What you have to do —
Using the records below, find every line that includes "expertise" and copy it.
==== Record set ====
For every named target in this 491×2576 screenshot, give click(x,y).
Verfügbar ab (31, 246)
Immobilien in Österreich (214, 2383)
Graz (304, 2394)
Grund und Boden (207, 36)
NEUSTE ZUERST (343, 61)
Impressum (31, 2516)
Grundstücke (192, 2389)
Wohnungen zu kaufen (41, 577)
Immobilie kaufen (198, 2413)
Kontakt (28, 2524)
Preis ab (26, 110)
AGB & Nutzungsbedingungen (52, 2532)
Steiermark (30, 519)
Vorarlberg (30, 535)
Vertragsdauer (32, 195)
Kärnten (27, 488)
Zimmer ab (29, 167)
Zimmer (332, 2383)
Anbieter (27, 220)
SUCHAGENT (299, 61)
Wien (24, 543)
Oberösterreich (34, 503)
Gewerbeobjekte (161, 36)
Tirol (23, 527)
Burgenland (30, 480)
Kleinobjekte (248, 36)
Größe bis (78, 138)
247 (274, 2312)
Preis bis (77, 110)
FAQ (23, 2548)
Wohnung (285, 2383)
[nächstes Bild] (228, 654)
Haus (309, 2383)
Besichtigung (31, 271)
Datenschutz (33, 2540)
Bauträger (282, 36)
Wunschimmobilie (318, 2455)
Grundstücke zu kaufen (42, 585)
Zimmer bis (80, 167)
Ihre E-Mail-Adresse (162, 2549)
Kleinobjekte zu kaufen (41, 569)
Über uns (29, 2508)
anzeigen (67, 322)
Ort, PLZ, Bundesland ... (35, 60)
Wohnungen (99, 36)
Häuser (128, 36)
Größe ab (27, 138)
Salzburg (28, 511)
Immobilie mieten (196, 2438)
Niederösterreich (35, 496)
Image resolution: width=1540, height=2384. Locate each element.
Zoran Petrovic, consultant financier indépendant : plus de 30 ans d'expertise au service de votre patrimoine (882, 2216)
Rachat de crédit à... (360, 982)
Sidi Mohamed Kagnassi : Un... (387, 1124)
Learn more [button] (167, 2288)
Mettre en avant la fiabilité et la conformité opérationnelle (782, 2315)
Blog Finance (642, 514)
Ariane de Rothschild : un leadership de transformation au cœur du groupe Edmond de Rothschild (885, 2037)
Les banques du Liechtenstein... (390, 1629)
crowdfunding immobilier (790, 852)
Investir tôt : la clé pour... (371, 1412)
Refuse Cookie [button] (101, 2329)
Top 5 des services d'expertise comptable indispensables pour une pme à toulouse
====
Answer to the problem —
Zoran Petrovic, consultant financier indépendant : plus de 30 ans d'expertise au service de votre patrimoine (882, 2216)
Top 5 des services d'expertise comptable indispensables pour une pme à toulouse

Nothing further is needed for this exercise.